The plot is fairly easy – an aging actress has brought her gloomy son and her famous writer boyfriend to her family estate in the country. The son – with a bit of Oedipal drive – writes a small play to impress his mom; he casts a local country girl that he has fallen in love with as the only actor. The play fails and the country girl falls in love with the famous playwright, and from there on it only gets worse.

There are other characters – the brooding estate manager’s daughter, Masha, is in love with the actress’ son. A school teacher is in love with Masha. The estate manager’s wife and a charming doctor are ending a long affair. But largely, the play is about the pointless competition the actress’ son wages on the oblivious playwright – a competition for his mother’s affection, the country girl’s love, and fame and fortune as a writer.

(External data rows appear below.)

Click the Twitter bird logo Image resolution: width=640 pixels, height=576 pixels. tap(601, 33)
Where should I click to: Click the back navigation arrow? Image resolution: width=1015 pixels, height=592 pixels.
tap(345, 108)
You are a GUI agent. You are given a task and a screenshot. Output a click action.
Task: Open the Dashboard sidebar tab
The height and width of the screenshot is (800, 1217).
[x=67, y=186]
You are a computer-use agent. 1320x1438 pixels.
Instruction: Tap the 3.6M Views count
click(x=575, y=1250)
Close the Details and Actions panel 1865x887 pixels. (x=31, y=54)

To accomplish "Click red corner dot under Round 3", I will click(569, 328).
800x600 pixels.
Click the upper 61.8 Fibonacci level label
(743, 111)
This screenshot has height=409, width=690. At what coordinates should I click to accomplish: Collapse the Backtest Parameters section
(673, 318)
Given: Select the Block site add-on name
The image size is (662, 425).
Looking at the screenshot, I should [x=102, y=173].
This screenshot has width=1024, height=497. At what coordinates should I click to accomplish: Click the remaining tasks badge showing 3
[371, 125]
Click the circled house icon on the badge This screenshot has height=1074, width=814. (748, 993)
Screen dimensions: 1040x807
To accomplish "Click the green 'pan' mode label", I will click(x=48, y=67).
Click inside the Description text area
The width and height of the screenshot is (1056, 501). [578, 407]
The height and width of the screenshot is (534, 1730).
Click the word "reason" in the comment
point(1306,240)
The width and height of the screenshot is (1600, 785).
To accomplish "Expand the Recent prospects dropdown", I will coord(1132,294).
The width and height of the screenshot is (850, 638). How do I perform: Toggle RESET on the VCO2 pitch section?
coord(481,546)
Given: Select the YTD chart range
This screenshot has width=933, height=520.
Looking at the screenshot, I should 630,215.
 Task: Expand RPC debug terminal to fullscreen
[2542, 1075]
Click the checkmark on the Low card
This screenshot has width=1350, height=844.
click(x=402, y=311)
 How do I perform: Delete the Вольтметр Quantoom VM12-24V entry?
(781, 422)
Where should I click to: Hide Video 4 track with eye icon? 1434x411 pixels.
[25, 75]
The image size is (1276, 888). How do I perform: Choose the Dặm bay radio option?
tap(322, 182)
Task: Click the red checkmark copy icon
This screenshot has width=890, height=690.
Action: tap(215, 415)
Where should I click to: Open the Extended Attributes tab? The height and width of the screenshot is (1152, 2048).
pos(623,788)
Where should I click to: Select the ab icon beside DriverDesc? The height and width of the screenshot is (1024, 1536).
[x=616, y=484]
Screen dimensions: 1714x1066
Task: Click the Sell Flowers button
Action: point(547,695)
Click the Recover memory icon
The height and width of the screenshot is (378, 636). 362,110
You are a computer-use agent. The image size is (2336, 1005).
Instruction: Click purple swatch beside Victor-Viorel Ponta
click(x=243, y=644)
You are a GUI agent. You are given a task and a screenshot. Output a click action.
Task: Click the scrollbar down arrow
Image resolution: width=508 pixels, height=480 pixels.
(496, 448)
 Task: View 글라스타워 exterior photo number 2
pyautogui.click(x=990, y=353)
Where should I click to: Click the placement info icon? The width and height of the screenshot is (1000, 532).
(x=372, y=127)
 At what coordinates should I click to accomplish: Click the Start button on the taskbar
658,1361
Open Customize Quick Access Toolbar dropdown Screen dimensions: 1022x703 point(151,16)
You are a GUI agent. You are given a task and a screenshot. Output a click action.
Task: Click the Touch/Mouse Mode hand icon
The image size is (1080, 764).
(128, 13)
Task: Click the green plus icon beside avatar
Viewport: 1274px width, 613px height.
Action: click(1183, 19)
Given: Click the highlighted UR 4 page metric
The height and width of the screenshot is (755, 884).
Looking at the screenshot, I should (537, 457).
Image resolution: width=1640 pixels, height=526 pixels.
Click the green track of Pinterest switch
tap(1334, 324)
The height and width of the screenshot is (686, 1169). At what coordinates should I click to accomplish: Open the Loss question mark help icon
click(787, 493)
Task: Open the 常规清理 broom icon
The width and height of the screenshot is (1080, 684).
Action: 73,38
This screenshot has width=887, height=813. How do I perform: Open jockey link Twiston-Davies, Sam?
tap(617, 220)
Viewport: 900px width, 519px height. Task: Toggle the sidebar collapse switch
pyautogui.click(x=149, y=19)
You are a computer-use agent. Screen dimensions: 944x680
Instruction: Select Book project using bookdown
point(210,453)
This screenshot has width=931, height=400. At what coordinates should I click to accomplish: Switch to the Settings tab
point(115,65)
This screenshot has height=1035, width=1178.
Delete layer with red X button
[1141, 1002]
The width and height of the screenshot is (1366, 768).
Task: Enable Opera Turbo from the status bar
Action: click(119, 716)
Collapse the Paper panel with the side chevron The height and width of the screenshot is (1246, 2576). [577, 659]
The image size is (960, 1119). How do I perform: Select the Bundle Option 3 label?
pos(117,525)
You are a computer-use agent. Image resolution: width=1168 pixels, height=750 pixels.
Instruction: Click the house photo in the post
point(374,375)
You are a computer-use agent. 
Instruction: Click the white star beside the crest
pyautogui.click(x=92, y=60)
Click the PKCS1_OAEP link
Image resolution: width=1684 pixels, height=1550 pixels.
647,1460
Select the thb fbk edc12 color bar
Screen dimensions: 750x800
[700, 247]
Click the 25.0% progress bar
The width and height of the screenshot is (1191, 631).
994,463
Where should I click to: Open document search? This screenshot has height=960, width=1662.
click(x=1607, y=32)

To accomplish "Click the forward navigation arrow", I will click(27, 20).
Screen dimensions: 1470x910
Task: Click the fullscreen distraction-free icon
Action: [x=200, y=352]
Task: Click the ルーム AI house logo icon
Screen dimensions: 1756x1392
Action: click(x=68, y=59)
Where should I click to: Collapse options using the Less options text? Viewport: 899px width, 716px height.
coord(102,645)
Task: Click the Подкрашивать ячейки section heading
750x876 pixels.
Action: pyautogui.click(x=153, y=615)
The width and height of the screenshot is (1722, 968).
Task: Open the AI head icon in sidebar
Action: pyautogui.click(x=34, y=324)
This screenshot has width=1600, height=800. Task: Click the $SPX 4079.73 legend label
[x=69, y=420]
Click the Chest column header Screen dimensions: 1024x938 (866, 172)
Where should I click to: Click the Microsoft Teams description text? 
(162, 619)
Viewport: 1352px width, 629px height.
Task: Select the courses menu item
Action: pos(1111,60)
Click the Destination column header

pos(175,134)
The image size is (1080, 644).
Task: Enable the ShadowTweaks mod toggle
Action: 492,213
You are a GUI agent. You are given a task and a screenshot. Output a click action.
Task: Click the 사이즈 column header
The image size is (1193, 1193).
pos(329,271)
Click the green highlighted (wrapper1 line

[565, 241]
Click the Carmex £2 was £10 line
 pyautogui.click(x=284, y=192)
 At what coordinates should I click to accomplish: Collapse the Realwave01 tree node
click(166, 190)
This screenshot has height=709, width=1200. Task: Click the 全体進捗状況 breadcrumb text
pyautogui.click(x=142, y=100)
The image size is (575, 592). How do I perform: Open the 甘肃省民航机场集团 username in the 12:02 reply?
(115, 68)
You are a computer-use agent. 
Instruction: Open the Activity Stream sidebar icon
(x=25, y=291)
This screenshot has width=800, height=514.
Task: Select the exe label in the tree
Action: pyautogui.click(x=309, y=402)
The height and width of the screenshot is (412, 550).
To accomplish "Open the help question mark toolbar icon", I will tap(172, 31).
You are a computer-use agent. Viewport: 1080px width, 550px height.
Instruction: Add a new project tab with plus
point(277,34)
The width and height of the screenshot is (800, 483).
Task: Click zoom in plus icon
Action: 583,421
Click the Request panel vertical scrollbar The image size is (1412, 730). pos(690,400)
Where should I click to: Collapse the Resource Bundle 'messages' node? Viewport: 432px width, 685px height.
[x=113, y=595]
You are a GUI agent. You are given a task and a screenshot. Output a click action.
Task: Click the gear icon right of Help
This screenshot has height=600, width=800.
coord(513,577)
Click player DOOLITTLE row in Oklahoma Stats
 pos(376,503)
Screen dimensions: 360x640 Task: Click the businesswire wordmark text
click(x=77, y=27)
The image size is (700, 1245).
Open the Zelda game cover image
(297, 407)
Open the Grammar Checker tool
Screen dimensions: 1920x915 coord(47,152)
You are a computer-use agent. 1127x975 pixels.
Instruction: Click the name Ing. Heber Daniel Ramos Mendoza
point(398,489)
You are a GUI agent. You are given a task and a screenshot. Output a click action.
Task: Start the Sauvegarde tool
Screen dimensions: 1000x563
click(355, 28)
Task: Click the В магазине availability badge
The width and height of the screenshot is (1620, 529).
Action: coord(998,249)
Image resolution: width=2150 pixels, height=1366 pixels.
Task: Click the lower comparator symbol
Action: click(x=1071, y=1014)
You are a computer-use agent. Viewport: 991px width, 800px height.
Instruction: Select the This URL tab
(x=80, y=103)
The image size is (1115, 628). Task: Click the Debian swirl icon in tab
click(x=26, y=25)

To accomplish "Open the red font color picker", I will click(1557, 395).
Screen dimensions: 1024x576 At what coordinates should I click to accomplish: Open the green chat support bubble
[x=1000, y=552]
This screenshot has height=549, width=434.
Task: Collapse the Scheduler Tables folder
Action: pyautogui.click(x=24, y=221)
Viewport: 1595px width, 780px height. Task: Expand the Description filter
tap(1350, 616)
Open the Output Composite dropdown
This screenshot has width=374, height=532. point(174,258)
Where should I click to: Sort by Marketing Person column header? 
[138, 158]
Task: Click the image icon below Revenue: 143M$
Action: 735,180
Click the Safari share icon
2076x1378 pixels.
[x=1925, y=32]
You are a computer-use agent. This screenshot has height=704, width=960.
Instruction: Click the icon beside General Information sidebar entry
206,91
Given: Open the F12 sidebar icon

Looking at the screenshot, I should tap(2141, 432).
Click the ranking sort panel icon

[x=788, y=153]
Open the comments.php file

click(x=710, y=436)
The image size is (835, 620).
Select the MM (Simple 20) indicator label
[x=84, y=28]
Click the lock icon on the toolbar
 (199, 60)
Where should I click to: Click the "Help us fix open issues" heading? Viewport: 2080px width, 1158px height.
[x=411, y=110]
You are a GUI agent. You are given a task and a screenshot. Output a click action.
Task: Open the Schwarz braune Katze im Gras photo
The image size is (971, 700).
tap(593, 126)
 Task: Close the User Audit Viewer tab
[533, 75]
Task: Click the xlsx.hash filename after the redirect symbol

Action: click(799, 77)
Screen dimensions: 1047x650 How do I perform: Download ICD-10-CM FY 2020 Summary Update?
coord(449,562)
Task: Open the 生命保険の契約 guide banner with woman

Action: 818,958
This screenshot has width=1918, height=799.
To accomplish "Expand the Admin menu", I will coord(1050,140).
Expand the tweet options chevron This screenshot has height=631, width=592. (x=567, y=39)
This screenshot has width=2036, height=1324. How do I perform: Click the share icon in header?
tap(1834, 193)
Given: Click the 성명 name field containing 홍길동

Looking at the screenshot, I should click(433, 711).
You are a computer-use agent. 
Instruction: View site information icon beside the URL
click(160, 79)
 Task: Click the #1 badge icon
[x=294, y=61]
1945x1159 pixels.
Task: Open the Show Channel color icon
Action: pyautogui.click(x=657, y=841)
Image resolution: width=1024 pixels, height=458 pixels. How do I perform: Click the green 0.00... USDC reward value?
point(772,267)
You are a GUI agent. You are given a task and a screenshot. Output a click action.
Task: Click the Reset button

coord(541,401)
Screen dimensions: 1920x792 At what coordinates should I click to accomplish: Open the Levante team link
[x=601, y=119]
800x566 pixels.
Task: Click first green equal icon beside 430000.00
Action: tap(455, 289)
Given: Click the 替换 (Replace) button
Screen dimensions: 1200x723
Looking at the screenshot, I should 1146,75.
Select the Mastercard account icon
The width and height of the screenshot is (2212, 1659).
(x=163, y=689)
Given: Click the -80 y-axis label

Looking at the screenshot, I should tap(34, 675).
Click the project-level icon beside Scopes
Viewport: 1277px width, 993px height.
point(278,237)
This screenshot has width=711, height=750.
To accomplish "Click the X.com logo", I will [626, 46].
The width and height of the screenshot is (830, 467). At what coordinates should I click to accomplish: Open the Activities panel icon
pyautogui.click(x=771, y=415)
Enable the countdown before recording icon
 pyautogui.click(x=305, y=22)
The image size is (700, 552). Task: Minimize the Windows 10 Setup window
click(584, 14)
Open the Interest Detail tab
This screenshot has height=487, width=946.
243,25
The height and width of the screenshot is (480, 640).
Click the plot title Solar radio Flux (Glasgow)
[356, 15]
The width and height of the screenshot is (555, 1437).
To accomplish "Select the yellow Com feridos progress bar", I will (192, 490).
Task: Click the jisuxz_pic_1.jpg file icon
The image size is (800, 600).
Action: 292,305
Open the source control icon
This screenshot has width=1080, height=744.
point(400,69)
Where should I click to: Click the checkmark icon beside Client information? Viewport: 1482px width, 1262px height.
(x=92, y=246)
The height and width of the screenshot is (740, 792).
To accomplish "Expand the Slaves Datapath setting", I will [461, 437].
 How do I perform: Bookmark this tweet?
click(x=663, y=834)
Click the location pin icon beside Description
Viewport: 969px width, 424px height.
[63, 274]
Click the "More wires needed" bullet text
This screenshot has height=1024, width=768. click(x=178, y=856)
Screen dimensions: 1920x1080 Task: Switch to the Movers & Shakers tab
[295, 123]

One thing I have always loved about Russian playwright Anton Chekov is that he never wrote about truly selfless or perfect people. There are no moustache-twirling villains, but there are no pure damsels in distress or dashing heroes either. Chekov’s people are usually not malicious or unfeeling, but all of his characters want what they want without thought on how it affects the others around them. Chekov himself was actually forging a new type of theatre – a theatre not built on the histrionics and melodrama and plot of other current theatre around him – but one realistically built on egocentric, flawed people and the telling moments in their lives. In this way, Chekov allows the audience to be god-like, passive observers of how they themselves can be unknowingly self-centered and imperfect and yet still loveable.

Chekov called this comedy – this ability for the audience to see the beauty and warts that the characters themselves seem unable to see. And in a way, it can be funny. And even enlightening.

But anyone who has seen a bit of theatre can tell you how a Chekov play can go horribly wrong. His scripts can be incredibly heavy and dour. The plays can seem indeterminable. The thin plots, the long pauses, and the even-longer speeches can be deadly, boring, and life-draining. Chekov for a theatre person is like "eat your vegetables;" you do it not because you like it because it's supposedly good for you.

This production at Mad Cow seems to know this; everything seems bent on keeping the play light and agile yet still realistic to Chekov’s intent. The set is light and papery. The actors gamely take on their parts with love and humor but without weight. The music and sound are charming and lilting. The light is dappled. The scene changes are even airy; the actors stay in character and move pieces around as if in a hazy dream.

What this light approach achieves is a power that many other productions miss. There is the two minutes or so that everyone onstage freezes, lost in their own little worlds, listening to distant music. In a bad production, this would seem like undue punishment for an audience. Here, watching memories glimmer across the actress’ shining face, watching the manager’s wife’s eyes fill with tears over her unrequited love, watching the dull school teacher stare at his beloved as she sinks further into self-pity, these pauses are powerful and affecting. There are moments like this throughout the entire play.

The playwright Arthur Miller said that the Russians went to theatre to have their lives changed. A brilliant production of Chekov – like this one – shows us all how it’s done, allowing audiences two hours of release and still, an omniscient view into our own lives, our own faults, and our own indestructible beauty.


Marty Stonerock is an absolute wonder as the vain, aging actress; it's lovely to see this under-rated actress finally get a great part to shine in. Tommy Keesling is perfectly appropriate as the famous but distracted playwright. Robin Olsen is heart-breaking as the lovesick manager's wife pining after the charming local doctor. All over beautiful performances.